• [Exercise]
An exact copy of all the entries below is what this task needs.

• [Extracted material]
/---
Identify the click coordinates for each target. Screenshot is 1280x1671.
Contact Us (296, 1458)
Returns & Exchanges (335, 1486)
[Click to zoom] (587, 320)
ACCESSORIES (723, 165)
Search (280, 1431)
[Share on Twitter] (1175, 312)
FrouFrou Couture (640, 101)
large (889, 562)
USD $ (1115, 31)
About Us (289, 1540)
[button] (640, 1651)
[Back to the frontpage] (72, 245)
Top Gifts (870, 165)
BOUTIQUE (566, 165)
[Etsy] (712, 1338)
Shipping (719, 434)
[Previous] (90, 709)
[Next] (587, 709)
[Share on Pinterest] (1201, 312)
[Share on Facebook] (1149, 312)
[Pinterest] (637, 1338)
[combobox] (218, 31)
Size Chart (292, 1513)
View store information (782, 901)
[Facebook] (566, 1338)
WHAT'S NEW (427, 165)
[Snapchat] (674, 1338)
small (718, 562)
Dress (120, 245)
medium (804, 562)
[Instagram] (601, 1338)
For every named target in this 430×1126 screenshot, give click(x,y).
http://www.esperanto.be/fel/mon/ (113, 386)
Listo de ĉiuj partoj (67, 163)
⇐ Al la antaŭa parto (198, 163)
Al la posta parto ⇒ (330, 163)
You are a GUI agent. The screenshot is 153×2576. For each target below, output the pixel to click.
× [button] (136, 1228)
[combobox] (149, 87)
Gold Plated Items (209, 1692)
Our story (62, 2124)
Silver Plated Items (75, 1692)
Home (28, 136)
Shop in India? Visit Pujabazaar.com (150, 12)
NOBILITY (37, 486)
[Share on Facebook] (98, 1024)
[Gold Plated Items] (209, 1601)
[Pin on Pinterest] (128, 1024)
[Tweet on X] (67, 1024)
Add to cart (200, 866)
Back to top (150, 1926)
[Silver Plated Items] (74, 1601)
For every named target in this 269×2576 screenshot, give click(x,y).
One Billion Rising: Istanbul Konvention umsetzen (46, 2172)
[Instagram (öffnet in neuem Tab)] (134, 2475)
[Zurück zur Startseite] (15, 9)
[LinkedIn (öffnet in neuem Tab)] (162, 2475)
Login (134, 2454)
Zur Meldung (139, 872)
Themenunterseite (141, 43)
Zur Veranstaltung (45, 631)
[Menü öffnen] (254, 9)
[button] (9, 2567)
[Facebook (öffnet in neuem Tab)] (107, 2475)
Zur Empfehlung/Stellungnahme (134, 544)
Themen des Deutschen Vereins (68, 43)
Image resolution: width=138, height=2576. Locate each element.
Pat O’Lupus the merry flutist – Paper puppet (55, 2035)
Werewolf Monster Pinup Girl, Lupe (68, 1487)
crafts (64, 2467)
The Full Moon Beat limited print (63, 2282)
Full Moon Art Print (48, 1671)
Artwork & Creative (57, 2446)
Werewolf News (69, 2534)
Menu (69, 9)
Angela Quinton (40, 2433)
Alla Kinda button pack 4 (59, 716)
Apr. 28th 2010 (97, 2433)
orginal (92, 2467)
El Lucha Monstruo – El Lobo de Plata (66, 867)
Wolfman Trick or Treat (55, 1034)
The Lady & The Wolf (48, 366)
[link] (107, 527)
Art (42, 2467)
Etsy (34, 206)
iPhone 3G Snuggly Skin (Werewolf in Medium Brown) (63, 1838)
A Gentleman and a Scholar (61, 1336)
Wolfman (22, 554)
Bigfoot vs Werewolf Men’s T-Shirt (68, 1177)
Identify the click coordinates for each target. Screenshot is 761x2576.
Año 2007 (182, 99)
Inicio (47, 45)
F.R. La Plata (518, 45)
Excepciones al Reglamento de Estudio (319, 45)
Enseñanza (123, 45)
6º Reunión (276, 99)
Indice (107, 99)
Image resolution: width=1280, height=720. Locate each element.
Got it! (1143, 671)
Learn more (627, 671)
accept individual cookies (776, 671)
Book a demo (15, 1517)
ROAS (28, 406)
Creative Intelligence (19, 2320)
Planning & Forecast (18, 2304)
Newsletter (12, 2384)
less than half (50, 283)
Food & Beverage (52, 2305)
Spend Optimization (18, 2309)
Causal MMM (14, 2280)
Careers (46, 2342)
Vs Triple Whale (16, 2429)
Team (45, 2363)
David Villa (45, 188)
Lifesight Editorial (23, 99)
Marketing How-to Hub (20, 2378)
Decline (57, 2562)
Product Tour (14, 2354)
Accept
\---
• [Written response]
Identify the click coordinates for each target. Screenshot is 1280x1671.
Contact Us (296, 1458)
Returns & Exchanges (335, 1486)
[Click to zoom] (587, 320)
ACCESSORIES (723, 165)
Search (280, 1431)
[Share on Twitter] (1175, 312)
FrouFrou Couture (640, 101)
large (889, 562)
USD $ (1115, 31)
About Us (289, 1540)
[button] (640, 1651)
[Back to the frontpage] (72, 245)
Top Gifts (870, 165)
BOUTIQUE (566, 165)
[Etsy] (712, 1338)
Shipping (719, 434)
[Previous] (90, 709)
[Next] (587, 709)
[Share on Pinterest] (1201, 312)
[Share on Facebook] (1149, 312)
[Pinterest] (637, 1338)
[combobox] (218, 31)
Size Chart (292, 1513)
View store information (782, 901)
[Facebook] (566, 1338)
WHAT'S NEW (427, 165)
[Snapchat] (674, 1338)
small (718, 562)
Dress (120, 245)
medium (804, 562)
[Instagram] (601, 1338)
For every named target in this 430×1126 screenshot, give click(x,y).
http://www.esperanto.be/fel/mon/ (113, 386)
Listo de ĉiuj partoj (67, 163)
⇐ Al la antaŭa parto (198, 163)
Al la posta parto ⇒ (330, 163)
You are a GUI agent. The screenshot is 153×2576. For each target below, output the pixel to click.
× [button] (136, 1228)
[combobox] (149, 87)
Gold Plated Items (209, 1692)
Our story (62, 2124)
Silver Plated Items (75, 1692)
Home (28, 136)
Shop in India? Visit Pujabazaar.com (150, 12)
NOBILITY (37, 486)
[Share on Facebook] (98, 1024)
[Gold Plated Items] (209, 1601)
[Pin on Pinterest] (128, 1024)
[Tweet on X] (67, 1024)
Add to cart (200, 866)
Back to top (150, 1926)
[Silver Plated Items] (74, 1601)
For every named target in this 269×2576 screenshot, give click(x,y).
One Billion Rising: Istanbul Konvention umsetzen (46, 2172)
[Instagram (öffnet in neuem Tab)] (134, 2475)
[Zurück zur Startseite] (15, 9)
[LinkedIn (öffnet in neuem Tab)] (162, 2475)
Login (134, 2454)
Zur Meldung (139, 872)
Themenunterseite (141, 43)
Zur Veranstaltung (45, 631)
[Menü öffnen] (254, 9)
[button] (9, 2567)
[Facebook (öffnet in neuem Tab)] (107, 2475)
Zur Empfehlung/Stellungnahme (134, 544)
Themen des Deutschen Vereins (68, 43)
Image resolution: width=138, height=2576. Locate each element.
Pat O’Lupus the merry flutist – Paper puppet (55, 2035)
Werewolf Monster Pinup Girl, Lupe (68, 1487)
crafts (64, 2467)
The Full Moon Beat limited print (63, 2282)
Full Moon Art Print (48, 1671)
Artwork & Creative (57, 2446)
Werewolf News (69, 2534)
Menu (69, 9)
Angela Quinton (40, 2433)
Alla Kinda button pack 4 (59, 716)
Apr. 28th 2010 (97, 2433)
orginal (92, 2467)
El Lucha Monstruo – El Lobo de Plata (66, 867)
Wolfman Trick or Treat (55, 1034)
The Lady & The Wolf (48, 366)
[link] (107, 527)
Art (42, 2467)
Etsy (34, 206)
iPhone 3G Snuggly Skin (Werewolf in Medium Brown) (63, 1838)
A Gentleman and a Scholar (61, 1336)
Wolfman (22, 554)
Bigfoot vs Werewolf Men’s T-Shirt (68, 1177)
Identify the click coordinates for each target. Screenshot is 761x2576.
Año 2007 (182, 99)
Inicio (47, 45)
F.R. La Plata (518, 45)
Excepciones al Reglamento de Estudio (319, 45)
Enseñanza (123, 45)
6º Reunión (276, 99)
Indice (107, 99)
Image resolution: width=1280, height=720. Locate each element.
Got it! (1143, 671)
Learn more (627, 671)
accept individual cookies (776, 671)
Book a demo (15, 1517)
ROAS (28, 406)
Creative Intelligence (19, 2320)
Planning & Forecast (18, 2304)
Newsletter (12, 2384)
less than half (50, 283)
Food & Beverage (52, 2305)
Spend Optimization (18, 2309)
Causal MMM (14, 2280)
Careers (46, 2342)
Vs Triple Whale (16, 2429)
Team (45, 2363)
David Villa (45, 188)
Lifesight Editorial (23, 99)
Marketing How-to Hub (20, 2378)
Decline (57, 2562)
Product Tour (14, 2354)
Accept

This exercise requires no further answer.